Profiter d'un environnement bienveillant
Ces personnes ont aussi pu bénéficier d'un environnement bienveillant, poursuit la chercheuse. «Il peut s'agir d'un employeur qui fait montre de compréhension et de flexibilité à leur endroit. Il peut aussi s'agir de proches qui les soutiennent dans le quotidien et sur qui elles peuvent compter. Les personnes qui souffrent de douleurs chroniques ont tendance à s'isoler et à entretenir un discours intérieur négatif. Les regroupements actifs dans le domaine de la douleur chronique, où il est possible de rencontrer des gens aux prises avec les mêmes problèmes et d'échanger avec eux, ont aidé plusieurs personnes à briser cet isolement et à trouver du soutien.»

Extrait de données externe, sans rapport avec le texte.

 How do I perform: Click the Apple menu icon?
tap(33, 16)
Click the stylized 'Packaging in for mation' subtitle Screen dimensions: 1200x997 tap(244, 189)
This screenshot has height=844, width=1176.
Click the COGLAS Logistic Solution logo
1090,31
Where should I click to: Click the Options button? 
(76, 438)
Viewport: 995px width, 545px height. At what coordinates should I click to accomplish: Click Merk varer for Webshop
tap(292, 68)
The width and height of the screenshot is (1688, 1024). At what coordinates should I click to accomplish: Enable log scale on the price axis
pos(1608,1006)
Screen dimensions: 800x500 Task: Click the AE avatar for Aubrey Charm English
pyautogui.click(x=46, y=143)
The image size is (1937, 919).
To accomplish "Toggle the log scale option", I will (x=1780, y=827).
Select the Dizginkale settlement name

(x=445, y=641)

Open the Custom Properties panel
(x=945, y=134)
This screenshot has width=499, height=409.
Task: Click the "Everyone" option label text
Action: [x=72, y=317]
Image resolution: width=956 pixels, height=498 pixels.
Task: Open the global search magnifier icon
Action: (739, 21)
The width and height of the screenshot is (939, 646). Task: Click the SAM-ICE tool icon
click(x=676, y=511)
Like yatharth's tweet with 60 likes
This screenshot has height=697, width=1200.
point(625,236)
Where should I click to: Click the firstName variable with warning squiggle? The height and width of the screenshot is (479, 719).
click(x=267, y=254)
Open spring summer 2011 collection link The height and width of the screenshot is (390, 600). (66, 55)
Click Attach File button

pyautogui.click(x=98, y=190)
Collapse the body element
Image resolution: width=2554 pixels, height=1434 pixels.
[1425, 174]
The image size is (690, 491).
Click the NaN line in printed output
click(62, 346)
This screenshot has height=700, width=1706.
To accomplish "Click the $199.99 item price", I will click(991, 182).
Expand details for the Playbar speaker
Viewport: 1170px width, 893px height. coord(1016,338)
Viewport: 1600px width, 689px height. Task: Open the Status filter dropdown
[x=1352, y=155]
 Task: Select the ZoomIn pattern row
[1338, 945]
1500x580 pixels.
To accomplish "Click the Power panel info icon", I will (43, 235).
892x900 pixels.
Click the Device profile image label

S'affranchir de sa vie antérieure et avancer
Enfin, le troisième élément qui revient dans le discours des personnes qui réussissent à composer avec la douleur chronique tient dans ce conseil: il faut s'affranchir de sa vie antérieure et avancer. «La douleur chronique diminue les capacités des gens, le corps ne suit plus et il y a une perte de confiance en soi et en ses moyens, observe la professeure Bérubé. Ces personnes ont su ajuster leurs attentes et leurs normes de performance à cette nouvelle réalité, que ce soit au travail ou dans leur vie personnelle.»
— Mélanie Bérubé, au sujet des personnes vivant bien avec la douleur chronique
Selon la professeure Bérubé, les enseignements tirés du vécu de ces 25 personnes peuvent inspirer quiconque souffre de douleur chronique. «De plus, ils peuvent guider les professionnels de la santé, les employeurs et les proches dans leurs interactions avec des personnes souffrant de douleur chronique. Le défi est d'appliquer ces enseignements au quotidien.»
L'étude parue dans le Journal of Pain est signée par Mélanie Bérubé, Line Guénette et Laurence Bourque, de l'Université Laval, Suzy Ngomo, de l'UQAC, Lesley Norris Singer, du Réseau québécois de recherche sur la douleur, et Anne Hudon, de l'Université de Montréal.